During this month of love, I thought I’d share the one piece of advice I give to every couple, whether they’re married, committed, or considering commitment. After they hear it, they immediately want the details and ask where we learned to do it. But the answer is, my husband and I came up with it organically, in an effort to build a strong, lasting relationship. So here it is:

 

Make a Relationship Agreement. Revisit it quarterly. 

 

That's it. 

 

Allow me to explain. 

 

“Relationship agreement” does not sound sexy, or even terribly loving, but I can’t think of a better term, and it’s what we’ve always called it. It might conjure up images of lawyers and pre-nups, but it’s really just a Google doc that my husband Aydin and I created long before we got married. 

 

How the Relationship Agreement came to pass

I don’t know exactly why or when, but when Aydin and I were seriously dating, one of us remarked about yet another shared value we’d discovered. The other (we’ve forgotten who), said “we should write this down”, and the Relationship Agreement was born. 

 

Flash forward to today, and it’s a 27-point list of standards we live by as a couple, reminders about our weak points, and questions to ask each other. We review the document every quarter, in an event we refer to as the “Dinner and Quarterly Check In”. 

 

Why you should care 

“Lack of Commitment” is the #1 reason for divorce in America, according to Forbes, accounting for 75% of divorces. “Infidelity” accounts for 60%, and “too much conflict and arguing” rounds out third place at 58%. One could argue that all three of those are preventable, if only we engaged in regular, intentional connection, with a focus on the health of the relationship (vs. the kids, the aging parents, work, etc.). 

 

The “Dinner and Quarterly Check In Date” 

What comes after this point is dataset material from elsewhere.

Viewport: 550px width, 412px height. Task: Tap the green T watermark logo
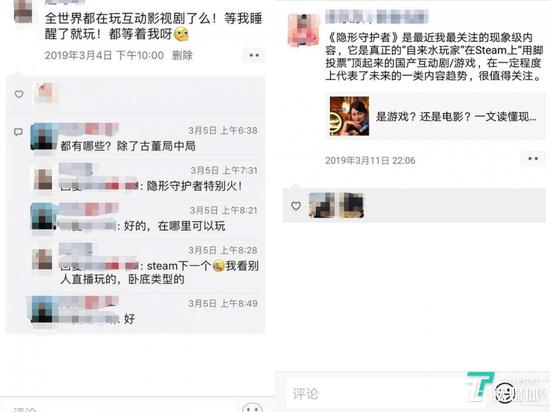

Back before we had our daughter, we met every quarter, made an elaborate dinner, opened a fancy bottle of wine, and took our time going through the document line by line. We made it a date night that we always looked forward to, and we never skipped it. We’d stay up late talking, hashing out issues, falling in love again, and we always ended with physical connection.

 

Ah, the freedom of the pre-kid era.

 

Nowadays, after 9 years of being together, it looks a lot different, but we still keep the date every quarter. We get a babysitter, and we go to a hotel room. We don’t care so much about the fancy dinner, though we often do end with a dinner out. A recent meeting involved a bougie room at the W on points at 3pm, where we spent about 90 minutes connecting, going through our document, giving each other space to express our thoughts, followed by a long, steamy romp, and ending with a delicious dinner at the restaurant next door. We were home and in bed before 10pm. It was awesome. 

 

How to check in

So you think this is a really good idea, and you want to do it with your partner, yes? Here’s how, in a loose framework you can adapt for yourself. 

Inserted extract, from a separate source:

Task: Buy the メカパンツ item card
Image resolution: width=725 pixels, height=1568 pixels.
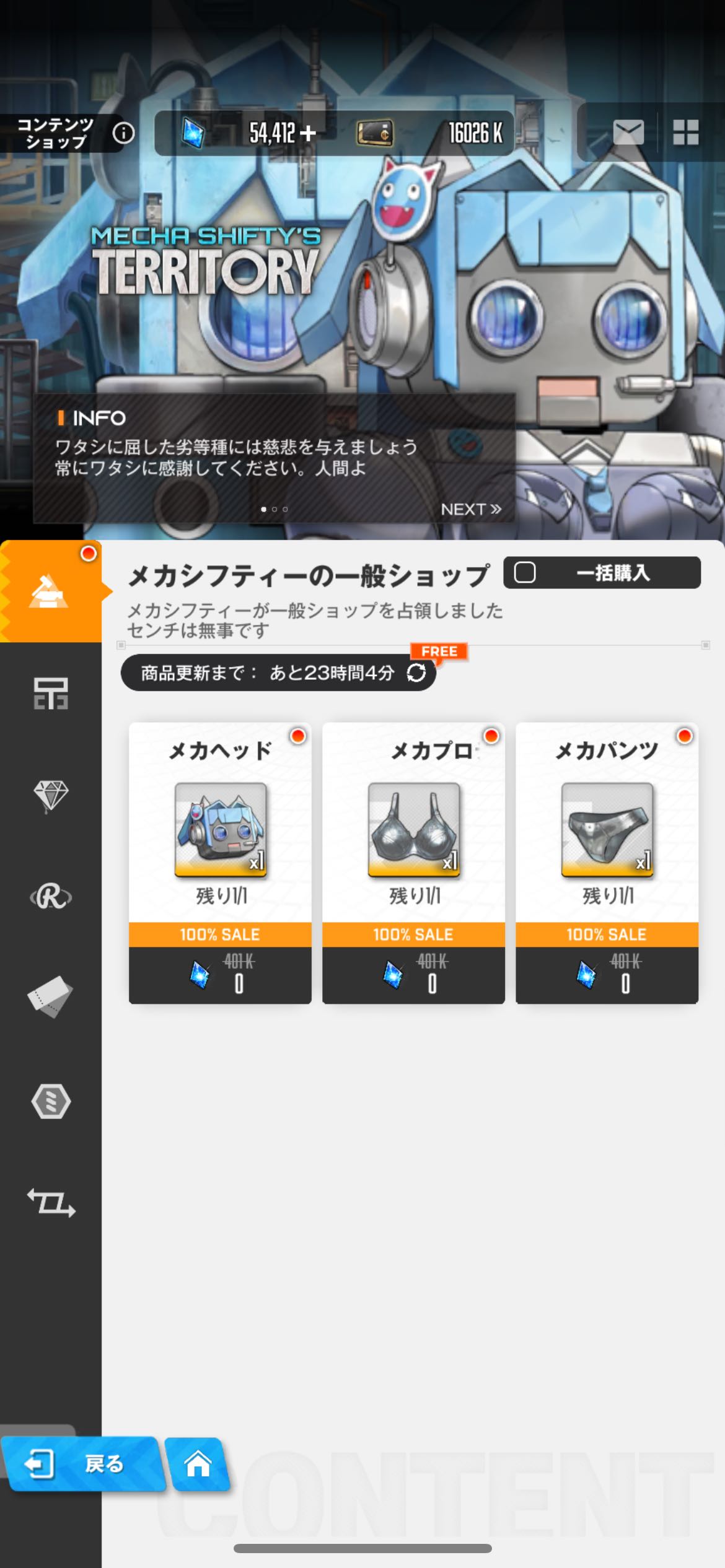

  1. Pick a date on the calendar when you can have quiet time alone, distraction free. Ideally you've got about 4 hours. Make it sexy if you can.
  2. Create your document. We use a Google doc because we can easily share and edit it. See my example below.
  3. Make it a recurring meeting, every three months, at least. If something comes up, reschedule it. Review your document, say the things that matter to you as a couple out loud, discuss, and love up on each other.

 

What’s in the Agreement

There are some basic components that I think every couple should incorporate.

 

1. Gratitude

We start with “What 3 things are you grateful for”? This is a common writing prompt for journaling practices, because it’s hard to feel shitty about your day or your life if you lead with gratitude. The same goes for your partner. If you’re about to bring up something tough, it’s a good idea to feel grateful for what you have, so you can have a balanced conversation. Maybe one of those things is just how grateful you are that your partner is an awesome parent, for example.

 

2. Values statements

These will be very personal. But if you and your partner sit down together for this purpose, you should be able to come up with values that matter to both of you. Here are a few of ours: 



Don’t judge me for #3. I really don’t want a minivan, ever. Every quarter for the past 9 years, we have agreed to not having a minivan and I will die with that agreement in place. 

 

The point is, you can see that we tapped into the most basic principles that guide us. We value minimalism, so when we review this document, we reflect on #4, and make sure we’re adhering to it. The same goes for #5 - we don’t want to air our dirty laundry in public, so we keep our conflicts to ourselves. Interestingly, we rarely even have conflicts. But when we do, we handle them well, because we’ve revisited this agreement over and over again, and we both know what we expect of each other. No surprises.

 

If you’re having trouble coming up with your values, this article has some good guiding principles

 

Essentially, the areas worth exploring may include: 

✦ Communication

 Trust

 Honesty

 Boundaries

 Individuality

 Respect

 Forgiveness 

 Intimacy

 Health

 Finances

 

Some of these may be more important to you than others. For example, if you’ve ever been in a codependent relationship, you may want to make sure that doesn’t happen again. Yeah, us too. I’d classify that under “Trust” and “Independence”. So we have a clause for that, and revisiting it every quarter helps remind us that we are responsible for our own happiness. 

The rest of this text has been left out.